Identifying good opportunities among junk bonds can be difficult for the average investor. For this reason, the best way to invest in lower-rated bonds is through a high-yield mutual fund, closed-end fund (CEF) or exchange-traded fund (ETF). Investing this way gives your portfolio better diversification across several issues of high-yield bonds. Also, holding shares of a high-yield fund gives you access to professional money management. These mutual fund managers have more knowledge and time to research each bond issue held within the portfolio than an average investor.

Furthermore, investing through a mutual fund, CEF or ETF allows for the use of leveraging techniques, bulk discounts and some bond issues that are only accessible to institutional investors like a fund. CEFs only issue a specified number of shares, and then the portfolio trades in the secondary market. If you can find a CEF trading at a discount to its net asset value, or NAV, you stand to profit not only from the high income payments but also from some growth on your principal investment. A few notable high-yield ETFs are the SPDR​ Barclays High Yield Bond (JNK) and iShares iBoxx $ High Yield Corporate Bond (HYG).If you are set on choosing individual high-yield bonds to purchase for your portfolio, recognize that the necessary due diligence on your part will increase. Consider first selecting issues from companies deemed "fallen angels," those companies that are historically reputable but have temporary financial problems.

Other Considerations

By choosing to invest in bonds from these companies, you are likely to find deep discounts and high yields but can rest assured that the chances of the company defaulting on the debt are not as likely as current ratings may reflect in the market. Peruse the company's financial statements and sentiment toward the company's stock. If the stock is still valuable, the bond issue is likely to be fine too.

Follow interest rate patterns and changes; you profit from owning high-yield bonds in a rising interest rate environment as prices increase as yields align with new issues at prevailing higher rates.

What The Experts Have to Say:

Advisor Insight

Donald P. Gould
Gould Asset Management, Claremont, CA

High yield bonds are not intrinsically good or bad investments. Generally, a high yield bond is defined as a bond with a credit rating below investment grade; for example, below S&P’s BBB. The bonds' higher yield is compensation for the greater risk associated with a lower credit rating.
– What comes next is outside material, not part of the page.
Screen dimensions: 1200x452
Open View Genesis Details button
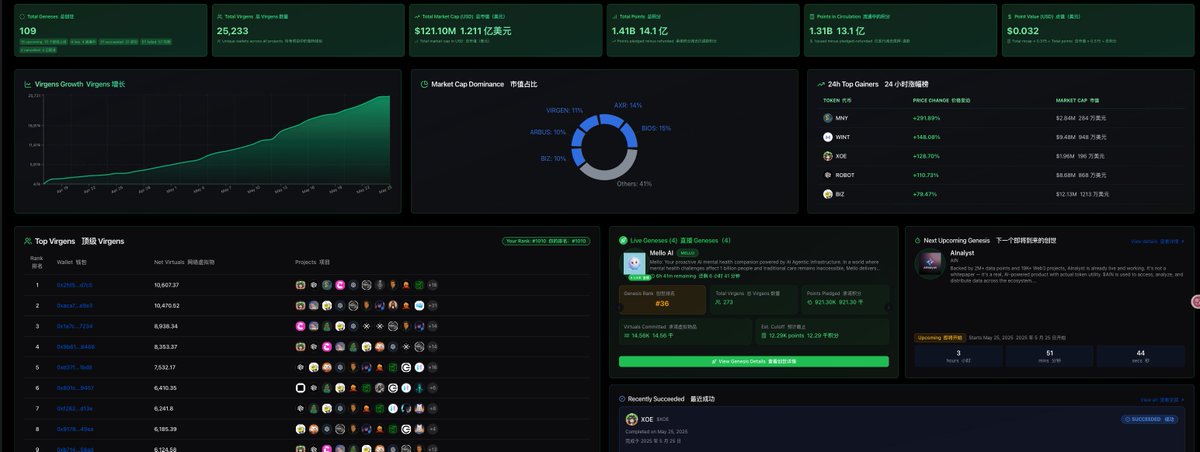[x=753, y=361]
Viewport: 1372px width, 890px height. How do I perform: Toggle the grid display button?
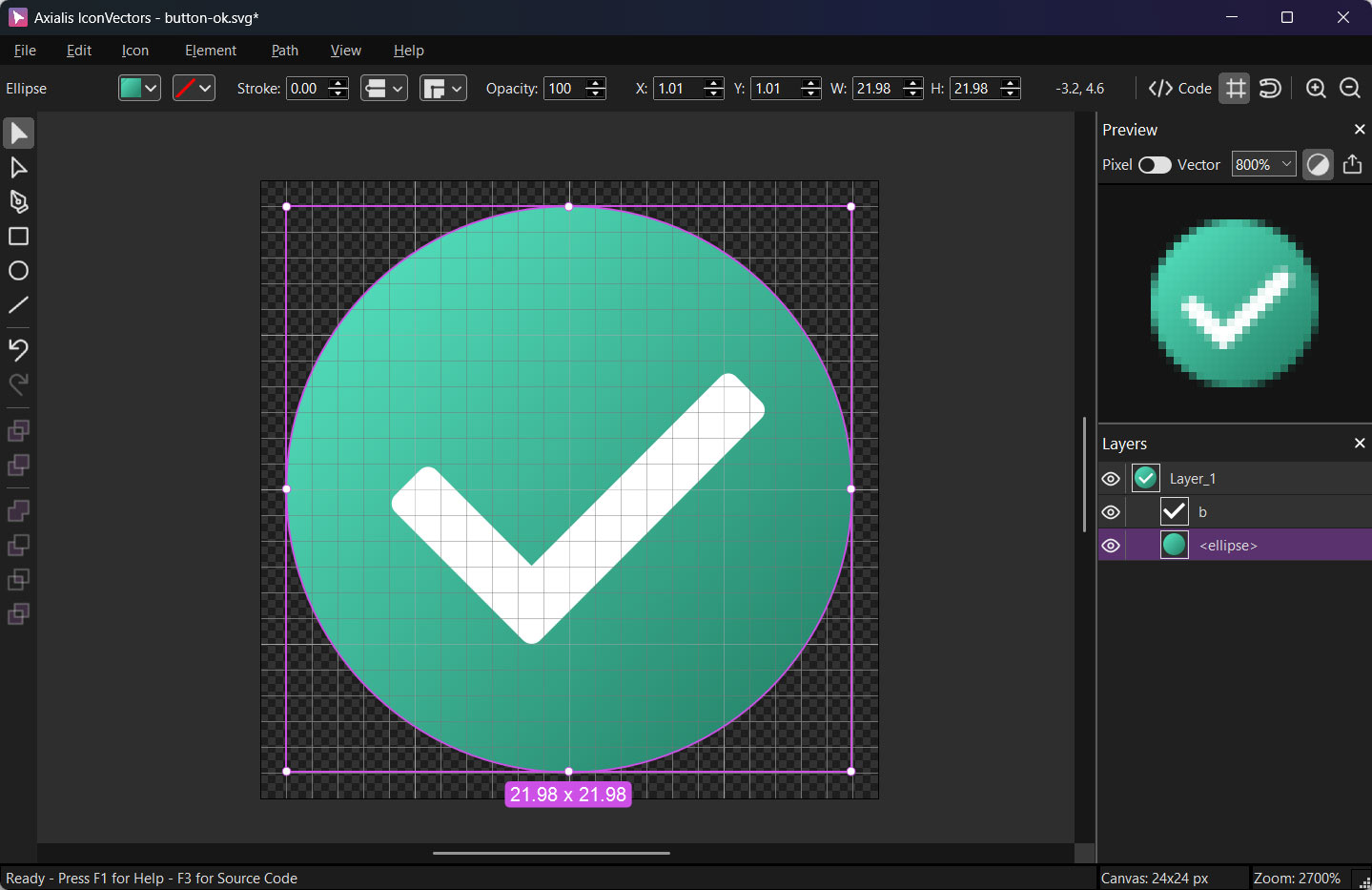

High yield bond performance is more highly correlated with stock market performance than is the case with higher-quality bonds. When the economy weakens, profits tend to decline and so does the ability of high yield bond issuers (generally) to make interest and principal payments. This leads to declining prices on high yield bonds. Declining profits also tend to depress stock prices, so you can see how economic news, good or bad, could cause stocks and high yield bonds to move in the same direction.